現役JリーガーとしてW杯に出場したレジェンド【写真:Getty Images】
Jリーグではこれまで多くの外国人選手が活躍してきた。そこには、FIFAワールドカップ(W杯)という大舞台に臨む代表メンバーに名を連ねるほどの実力者もいた。今回は、Jリーグクラブ在籍中にW杯へ臨んだ大物選手をピックアップして紹介する。※母数の多い韓国国籍やオーストラリア国籍の選手は対象外とする[5/5ページ]
FW:パトリック・エムボマ

ガンバ大阪時代のFW:パトリック・エムボマ【写真:Getty Images】
生年月日:1970年11月15日
W杯出場時の所属クラブ:ガンバ大阪
出場大会:1998 FIFAワールドカップ
代表チーム:カメルーン代表
1997年から1998年にかけてガンバ大阪でプレーしたパトリック・エムボマは、常人離れした身体能力でJリーグファンを驚かせた。

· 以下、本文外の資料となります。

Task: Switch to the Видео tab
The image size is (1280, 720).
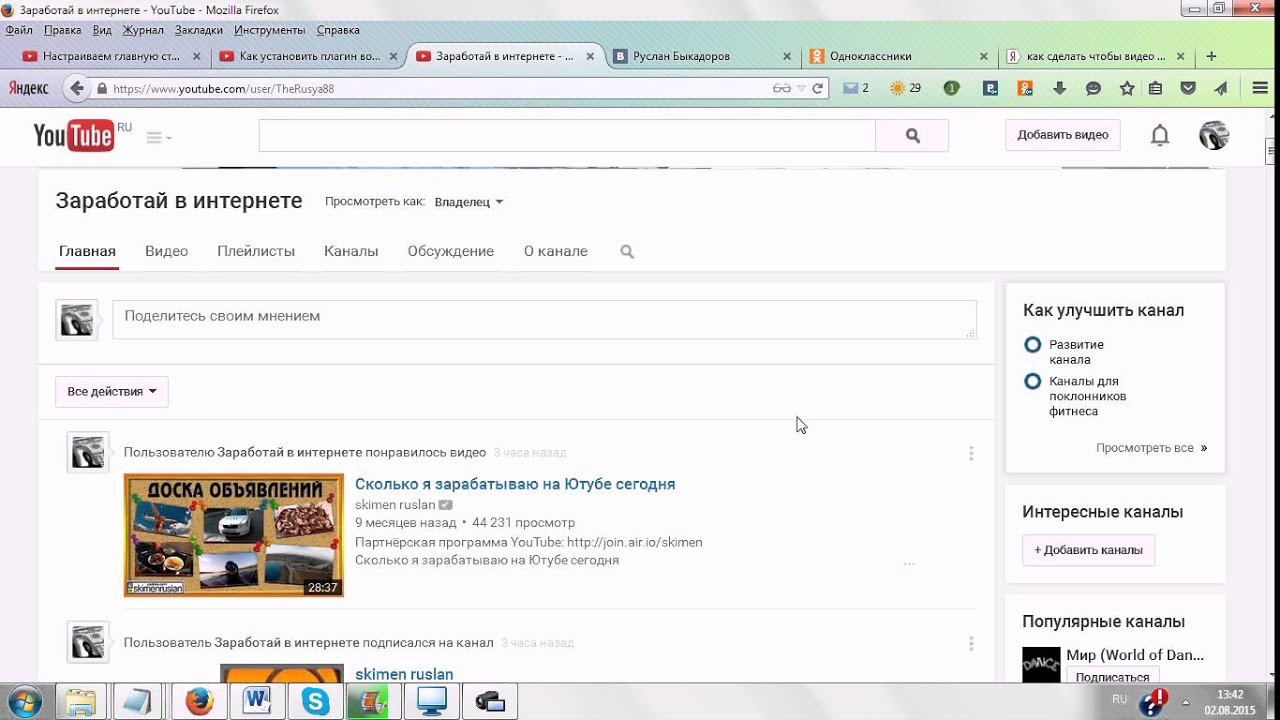Action: [x=166, y=252]
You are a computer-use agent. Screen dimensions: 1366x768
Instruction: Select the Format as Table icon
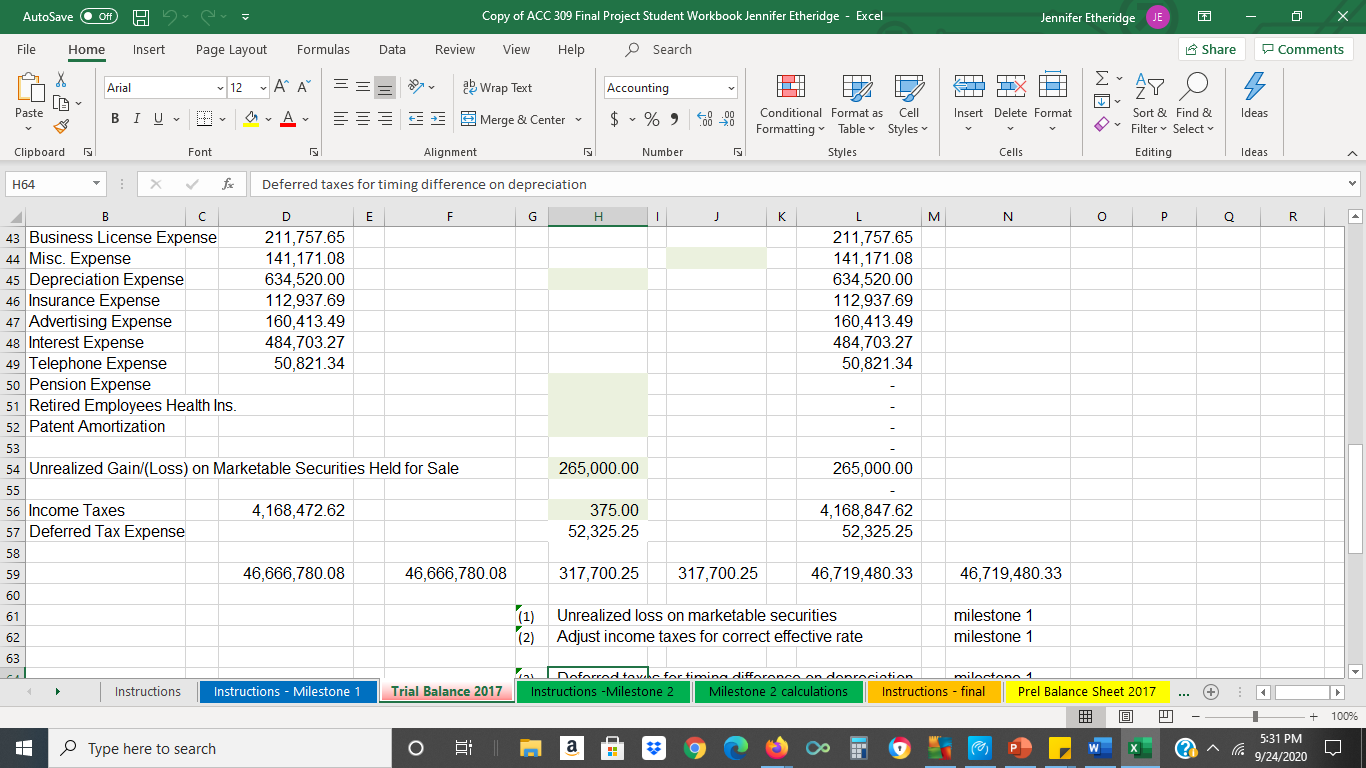pyautogui.click(x=856, y=104)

ガンバ所属の状態で臨んだ1998 FIFAワールドカップ(W杯)ではグループステージ全3試合に先発出場。“浪速の黒豹”は世界の大舞台でも一瞬の輝きを放った。
エムボマのJリーグ初ゴールを記憶にとどめている人は多いだろう。
開幕戦となった1997年4月12日のベルマーレ平塚(現:湘南ベルマーレ)戦で、エムボマは浮き球を巧みにコントロールして相手をかわしつつ、強烈なボレーシュートを突き刺した。

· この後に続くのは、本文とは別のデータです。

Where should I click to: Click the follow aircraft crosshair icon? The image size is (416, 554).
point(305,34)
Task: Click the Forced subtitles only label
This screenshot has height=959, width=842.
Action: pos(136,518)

世界基準のプレーを目の当たりにした当時の観客は度肝を抜かれたに違いない。
1997シーズンのJリーグ得点王とベストイレブンをダブル受賞したエムボマは、翌年にフランスW杯へ乗り込んだ。
カメルーン代表はグループステージで2分1敗と未勝利のまま敗退。エムボマもチーム事情により第1戦、2戦と守備的ボランチで起用されるなど、フラストレーションの溜まる展開が続いた。

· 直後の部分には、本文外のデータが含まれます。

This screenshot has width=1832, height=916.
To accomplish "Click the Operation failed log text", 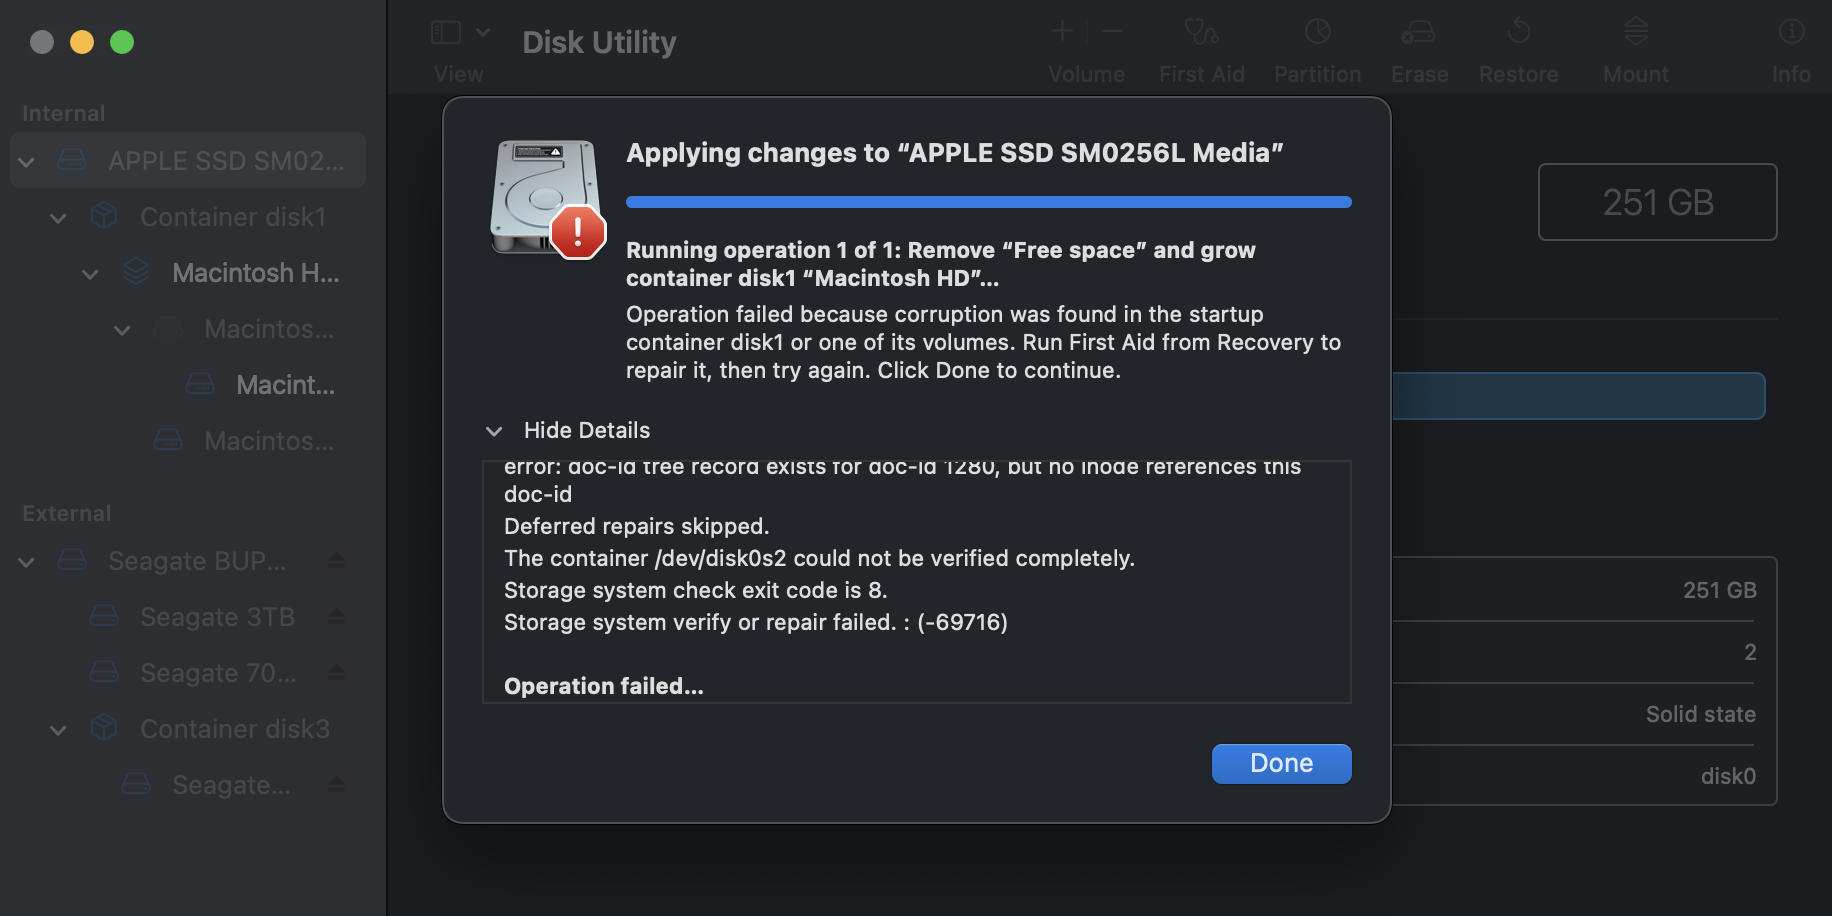I will pos(604,686).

だが、第3戦のチリ代表戦で3-4-2-1の1トップに戻されると、1点ビハインドの56分には同点ゴールをマーク。抜群の身体能力を感じさせる強烈なヘディング弾だった。
2年という短いガンバ在籍期間中に、自身にとってのW杯初出場のチャンスを掴み取ったエムボマ。W杯後はセリエAやプレミアリーグに活躍の場を移し、キャリアの晩年は東京ヴェルディやヴィッセル神戸にも在籍した。
2005年5月の現役引退後は、カメルーン代表のアドバイザーや実業家、FIFA公認代理人、カタールW杯を日本で開催するための招致アンバサダーなど、多方向で精力的に活動した。